Smart training for awe-inspiring shoulders

A nice set of shoulders is on many trainees' Christmas list - including yours truly. Wide shoulders make a man appear bigger and help bring out the - by many men highly coveted - X-shape. Women usually have no desire to look bigger but instead dream of toned and athletic shoulders - think Madonna or Linda Hamilton in Terminator 2. Simply, trained shoulders make you look more trained. Unfortunately, though, shoulders are often susceptible to injuries - both as a result of our daily activities (or lack of such), and what you do in the gym. (Hint Mr Bench press or Mr 'Lift heavy or go home'). Here's a smart way to train shoulders:

Press heavy but wisely

-Use a slightly narrower grip. This will bring your elbows more forward and less to the side, which makes the exercise easier on the shoulders with less risk of impinging something (the rotatorcuff/biceps tendon, the bursa). Add a shrug on the top of the movement to further increase the subacromial (read: under acromion of the scapulae) space.

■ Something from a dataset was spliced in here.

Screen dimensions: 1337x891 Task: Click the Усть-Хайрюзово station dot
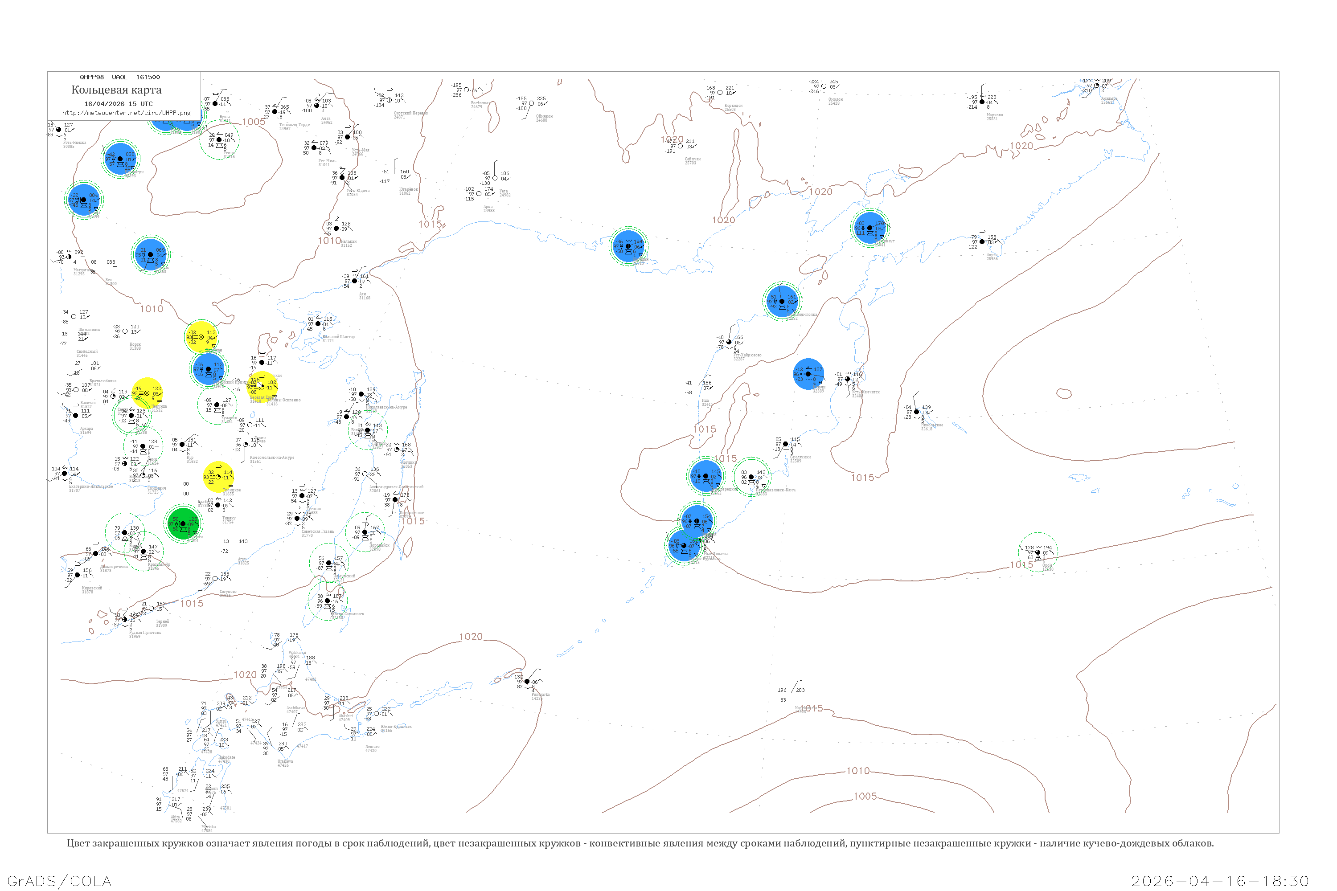pos(729,342)
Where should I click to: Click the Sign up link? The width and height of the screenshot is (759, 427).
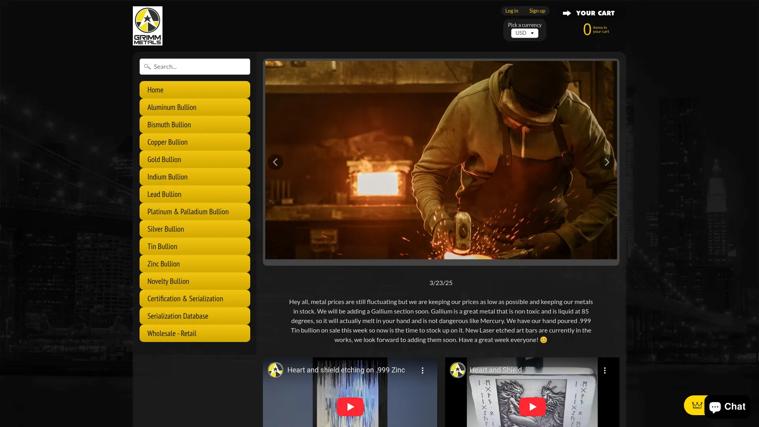tap(537, 11)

-Also, alternate barbell and dumbbell presses to get some variation. When pressing with dumbbells, the total load is usually lighter, and the range of motion less locked making the exercise a bit easier on the shoulders.

-Neutral grip dumbbell press or trap bar press are great alternatives that let you work more in the scapular plane which means less impingement. Adding them in on a regular basis is a good way to keep your shoulders healthy.

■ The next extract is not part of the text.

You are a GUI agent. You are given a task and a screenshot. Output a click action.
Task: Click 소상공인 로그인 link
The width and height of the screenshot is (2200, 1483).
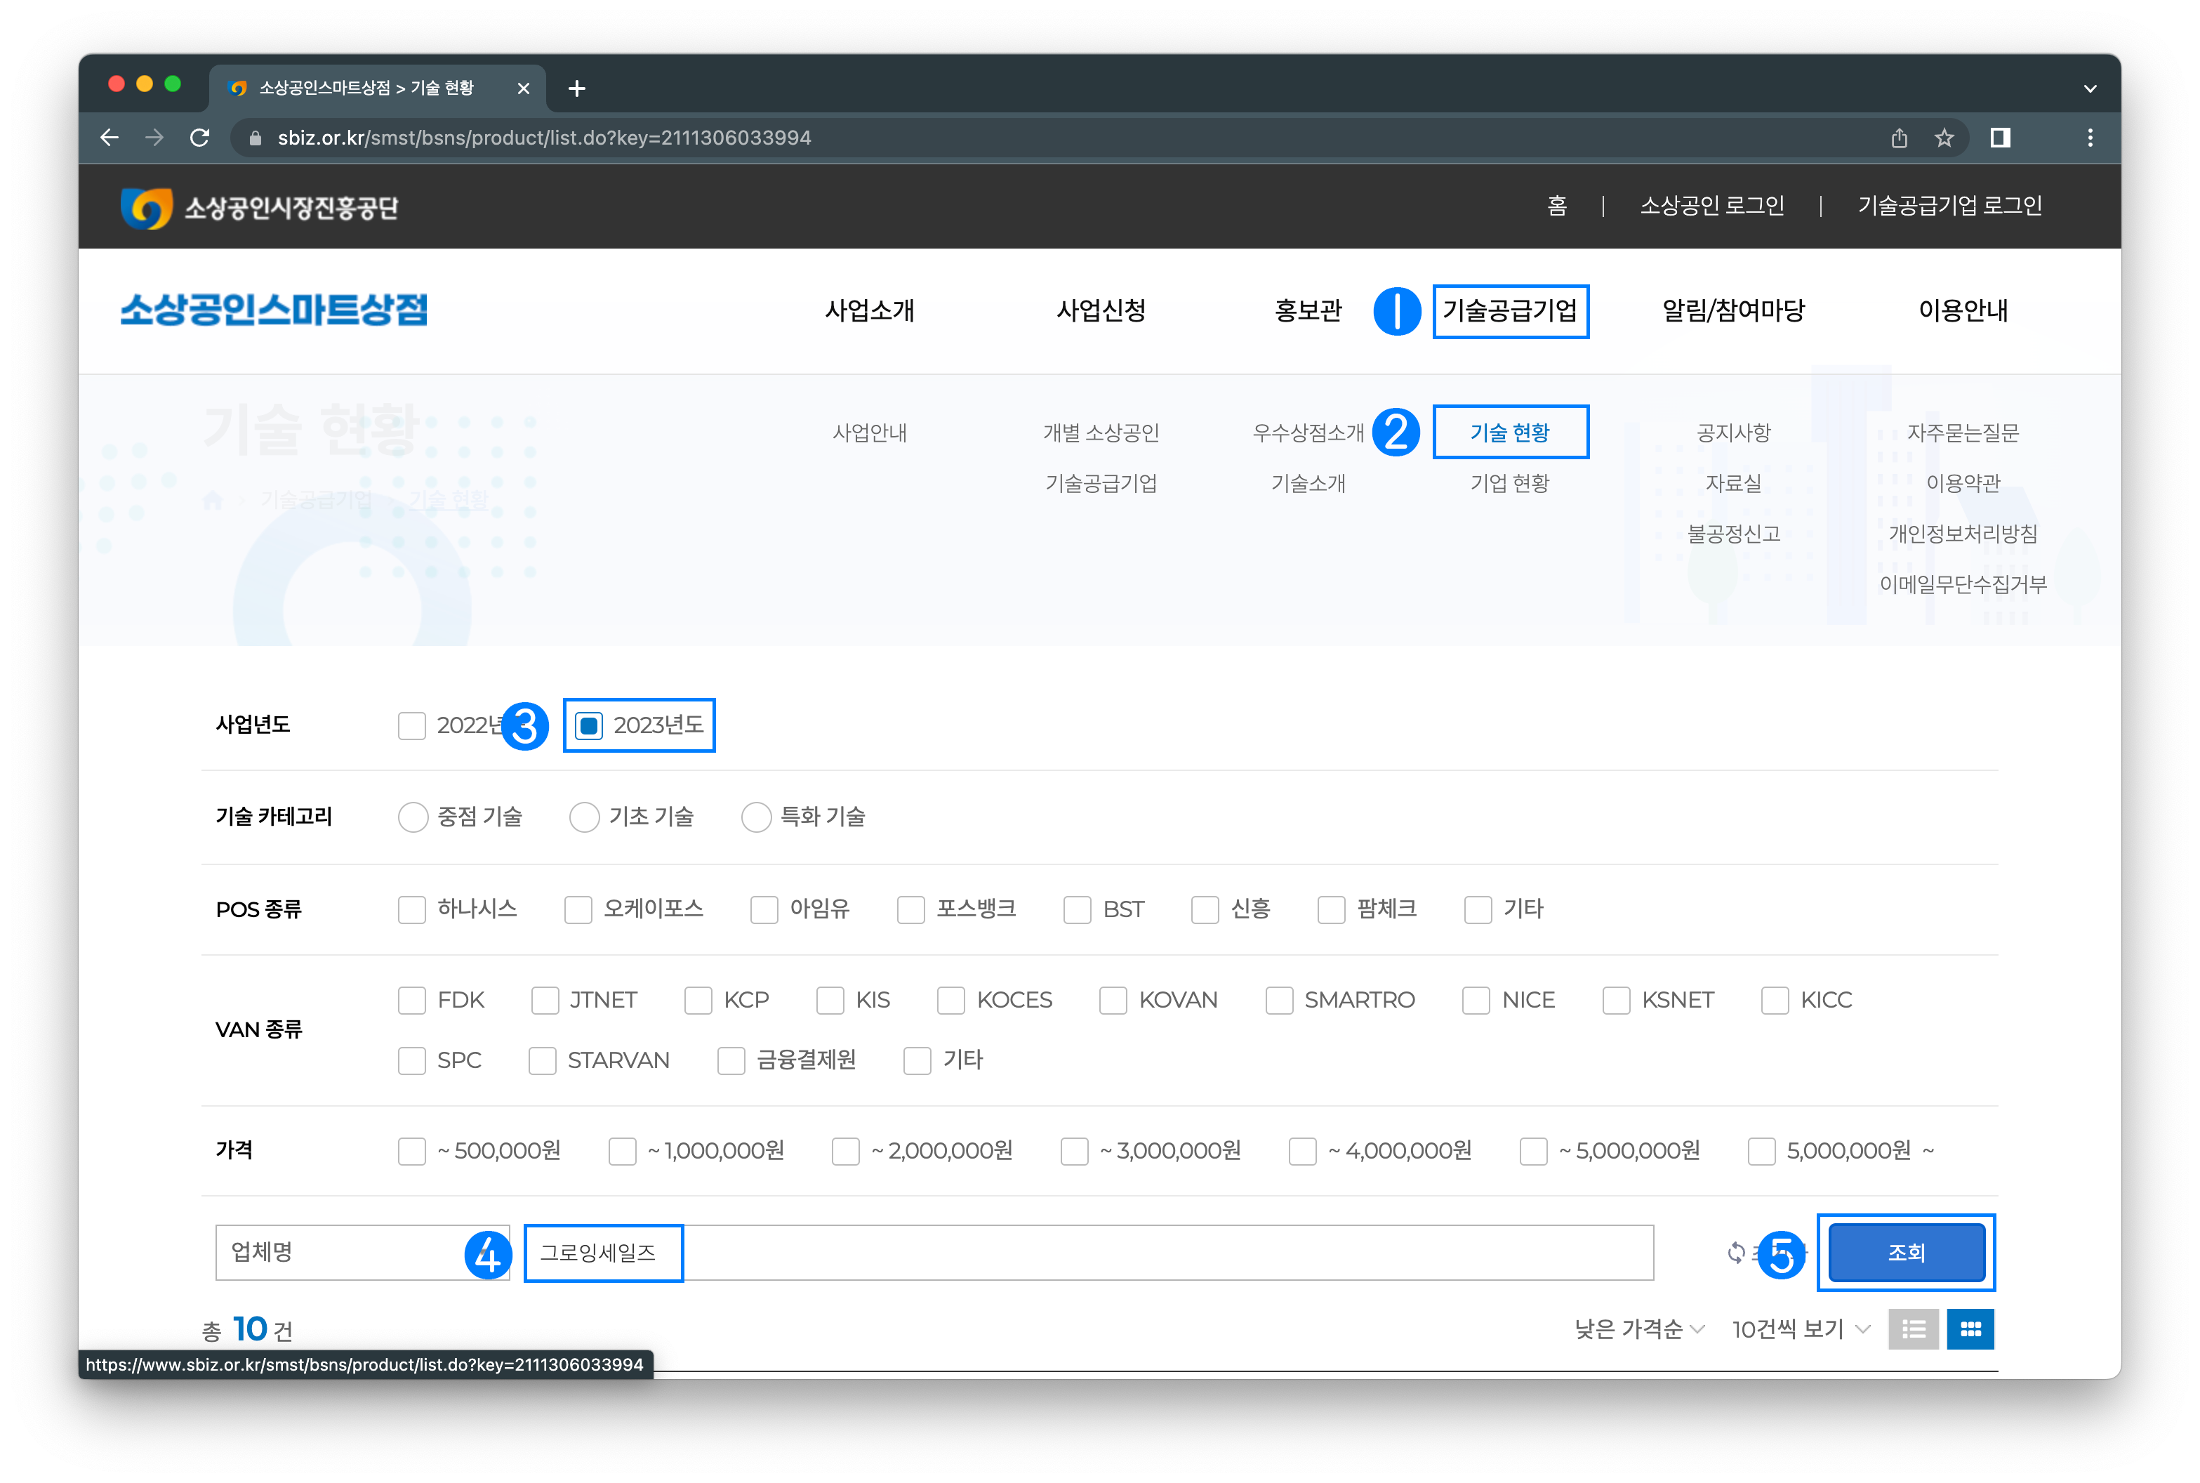(1711, 206)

-Avoid behind-the-neck press. Not necessarily dangerous but for most people pressing behind the neck imposes an extra strain on the shoulder capsule and the ligament as well as the neck. A strain you might want to avoid.

-One overhead pressing exercise is usually enough. Complement with supplemental work for rear and lateral delts, working in a slightly higher rep range, 10-15 reps. This will ensure the use of proper exercise technique, lessens the risk of injury and those parts of the deltoid muscle usually respond better to medium/high reps anyway. It's a win-win, as we would say in Sweden.

Good choices of exercises are:

Standing barbell military press
Seated dumbbell press (preferably with neutral grip)
Trap bar press
Reverse flyes
Face pulls
Band pull aparts
Incline lateral raises
Lean away lateral raises

Press once a week, train lateral delts twice per week and rear delt 2-3 times to achieve a healthy balance and to maximize the growth potential.

Skip isolation work for the anterior delt completely since it gets hit both directly and indirectly in all presses.

Here's a way to set it allup:

Monday (because Monday is the international chest day) Chest, shoulders, triceps

Incline bench press 4x6-8
Dips 3x8-10
Overhead dumbbell press 4x6-8
Triceps extensions 3x8
Incline lateral raises 3x10-12
Band pull aparts 3x12-15
TRX fall-outs, 3x10-12

Wednesday: Back, biceps, rear/lateral delt

Pull-ups 4x6-8
Seated row 4x8
Incline curls 3x8
Face pulls 3x10-12
Cable curls 2x10
Lean away lateral raises 3x15

Thursday: legs and abs

Squats 3x6-8
Split squats 3x8
Leg extension 2x12
Calf raises 3x8-12
Abs wheel roll-outs 3x8-10
Hanging leg raise 3x8-10

Saturday: back, hamstrings and rear delt

Chins 3x8
Bench dumbbell row 3x12
Romanian deadlift 3x8
Walking lunges 3x8-10
Leg curl 3x8
Seated calf raise 3x12-15
Reverse flyes 3x10-12

So, press smart, make sure to work your lateral delts, and your rear delts even more - and you're on your way to a great set of strong, healthy and nice looking shoulders.

Erik Lavesson follows the above guidelines meticulously. Especially the Monday benching part.